# WHAT THIS TASK INVOLVES
Print the data below exactly, but only the lines from the one containing "The width and height of the screenshot is (1803, 680)." down to the one containing "Task: Click the manual_stop_kill reason value", inclusive.

/---

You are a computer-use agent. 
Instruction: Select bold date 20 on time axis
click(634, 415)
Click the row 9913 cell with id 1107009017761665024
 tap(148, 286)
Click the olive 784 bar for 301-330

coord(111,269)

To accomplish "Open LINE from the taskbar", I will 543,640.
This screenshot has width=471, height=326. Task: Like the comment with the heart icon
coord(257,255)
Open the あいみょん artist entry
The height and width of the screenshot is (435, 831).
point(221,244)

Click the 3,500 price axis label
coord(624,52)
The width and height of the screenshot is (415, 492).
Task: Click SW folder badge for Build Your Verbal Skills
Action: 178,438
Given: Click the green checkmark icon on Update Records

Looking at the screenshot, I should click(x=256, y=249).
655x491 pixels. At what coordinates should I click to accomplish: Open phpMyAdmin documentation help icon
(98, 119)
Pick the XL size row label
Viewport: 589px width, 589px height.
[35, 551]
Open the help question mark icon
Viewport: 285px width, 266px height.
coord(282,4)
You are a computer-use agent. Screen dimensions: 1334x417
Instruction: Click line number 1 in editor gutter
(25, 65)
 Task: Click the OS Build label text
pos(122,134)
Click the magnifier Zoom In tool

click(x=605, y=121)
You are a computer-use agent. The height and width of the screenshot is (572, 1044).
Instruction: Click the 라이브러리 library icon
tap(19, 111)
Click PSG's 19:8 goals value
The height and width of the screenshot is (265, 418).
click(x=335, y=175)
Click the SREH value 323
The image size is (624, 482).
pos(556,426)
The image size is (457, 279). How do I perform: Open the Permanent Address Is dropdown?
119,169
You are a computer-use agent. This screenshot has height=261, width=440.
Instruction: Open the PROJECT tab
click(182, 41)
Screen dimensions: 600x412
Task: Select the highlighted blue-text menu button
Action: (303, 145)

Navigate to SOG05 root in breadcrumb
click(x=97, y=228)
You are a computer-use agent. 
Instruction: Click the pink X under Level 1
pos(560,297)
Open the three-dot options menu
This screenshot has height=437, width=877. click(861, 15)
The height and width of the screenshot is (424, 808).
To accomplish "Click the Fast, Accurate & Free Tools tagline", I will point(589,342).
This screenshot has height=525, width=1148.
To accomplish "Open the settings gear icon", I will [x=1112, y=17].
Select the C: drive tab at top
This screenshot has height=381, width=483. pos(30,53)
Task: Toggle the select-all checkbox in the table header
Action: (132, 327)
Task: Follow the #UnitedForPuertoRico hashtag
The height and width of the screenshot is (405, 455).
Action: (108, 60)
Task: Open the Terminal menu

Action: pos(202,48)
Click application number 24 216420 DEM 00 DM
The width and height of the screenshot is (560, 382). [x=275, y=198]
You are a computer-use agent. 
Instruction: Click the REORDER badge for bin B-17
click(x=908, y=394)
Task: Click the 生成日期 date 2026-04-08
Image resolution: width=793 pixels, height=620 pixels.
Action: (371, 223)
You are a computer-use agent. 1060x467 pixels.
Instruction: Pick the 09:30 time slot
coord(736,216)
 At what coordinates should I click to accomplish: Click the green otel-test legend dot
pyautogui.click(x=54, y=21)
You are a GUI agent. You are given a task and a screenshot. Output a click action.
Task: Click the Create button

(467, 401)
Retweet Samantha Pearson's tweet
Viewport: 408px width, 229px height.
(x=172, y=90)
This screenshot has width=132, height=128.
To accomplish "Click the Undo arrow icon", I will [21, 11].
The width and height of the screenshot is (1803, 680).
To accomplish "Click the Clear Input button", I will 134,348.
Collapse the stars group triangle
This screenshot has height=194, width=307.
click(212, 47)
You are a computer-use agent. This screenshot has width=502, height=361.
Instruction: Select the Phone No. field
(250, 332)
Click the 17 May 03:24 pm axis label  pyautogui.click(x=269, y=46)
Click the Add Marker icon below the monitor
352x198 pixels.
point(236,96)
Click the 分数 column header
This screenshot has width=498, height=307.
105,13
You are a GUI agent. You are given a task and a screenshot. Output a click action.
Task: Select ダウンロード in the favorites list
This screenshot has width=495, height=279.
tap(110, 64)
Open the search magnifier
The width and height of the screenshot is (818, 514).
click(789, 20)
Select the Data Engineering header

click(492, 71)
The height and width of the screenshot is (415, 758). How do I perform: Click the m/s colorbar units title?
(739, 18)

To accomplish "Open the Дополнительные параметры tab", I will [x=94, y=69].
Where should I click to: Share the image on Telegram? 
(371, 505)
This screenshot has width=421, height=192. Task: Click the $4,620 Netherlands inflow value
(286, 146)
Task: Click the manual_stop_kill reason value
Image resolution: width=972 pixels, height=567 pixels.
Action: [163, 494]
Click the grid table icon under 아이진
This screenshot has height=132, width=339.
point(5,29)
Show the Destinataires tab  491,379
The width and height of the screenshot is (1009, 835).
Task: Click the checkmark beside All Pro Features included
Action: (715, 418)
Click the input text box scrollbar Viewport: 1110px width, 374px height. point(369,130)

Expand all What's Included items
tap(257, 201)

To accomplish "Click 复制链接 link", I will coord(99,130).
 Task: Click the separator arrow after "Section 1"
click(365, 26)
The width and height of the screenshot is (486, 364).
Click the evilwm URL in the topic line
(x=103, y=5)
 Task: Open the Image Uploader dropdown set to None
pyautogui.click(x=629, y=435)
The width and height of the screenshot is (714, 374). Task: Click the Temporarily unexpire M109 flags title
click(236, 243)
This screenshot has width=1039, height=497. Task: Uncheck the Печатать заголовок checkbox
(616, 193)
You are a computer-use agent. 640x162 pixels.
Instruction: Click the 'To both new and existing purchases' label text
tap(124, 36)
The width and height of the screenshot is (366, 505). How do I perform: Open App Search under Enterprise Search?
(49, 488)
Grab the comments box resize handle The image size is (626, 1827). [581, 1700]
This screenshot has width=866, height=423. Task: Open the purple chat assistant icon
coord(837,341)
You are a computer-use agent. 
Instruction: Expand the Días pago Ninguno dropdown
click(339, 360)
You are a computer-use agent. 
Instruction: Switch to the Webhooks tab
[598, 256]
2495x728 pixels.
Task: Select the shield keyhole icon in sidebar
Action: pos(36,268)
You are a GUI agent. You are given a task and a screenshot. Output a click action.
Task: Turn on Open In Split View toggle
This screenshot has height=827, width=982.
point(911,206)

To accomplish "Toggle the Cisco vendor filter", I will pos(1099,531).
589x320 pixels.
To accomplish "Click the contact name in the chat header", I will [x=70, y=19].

\---

# WRITTEN ANSWER
The width and height of the screenshot is (1803, 680).
To accomplish "Click the Clear Input button", I will 134,348.
Collapse the stars group triangle
This screenshot has height=194, width=307.
click(212, 47)
You are a computer-use agent. This screenshot has width=502, height=361.
Instruction: Select the Phone No. field
(250, 332)
Click the 17 May 03:24 pm axis label  pyautogui.click(x=269, y=46)
Click the Add Marker icon below the monitor
352x198 pixels.
point(236,96)
Click the 分数 column header
This screenshot has width=498, height=307.
105,13
You are a GUI agent. You are given a task and a screenshot. Output a click action.
Task: Select ダウンロード in the favorites list
This screenshot has width=495, height=279.
tap(110, 64)
Open the search magnifier
The width and height of the screenshot is (818, 514).
click(789, 20)
Select the Data Engineering header

click(492, 71)
The height and width of the screenshot is (415, 758). How do I perform: Click the m/s colorbar units title?
(739, 18)

To accomplish "Open the Дополнительные параметры tab", I will [x=94, y=69].
Where should I click to: Share the image on Telegram? 
(371, 505)
This screenshot has width=421, height=192. Task: Click the $4,620 Netherlands inflow value
(286, 146)
Task: Click the manual_stop_kill reason value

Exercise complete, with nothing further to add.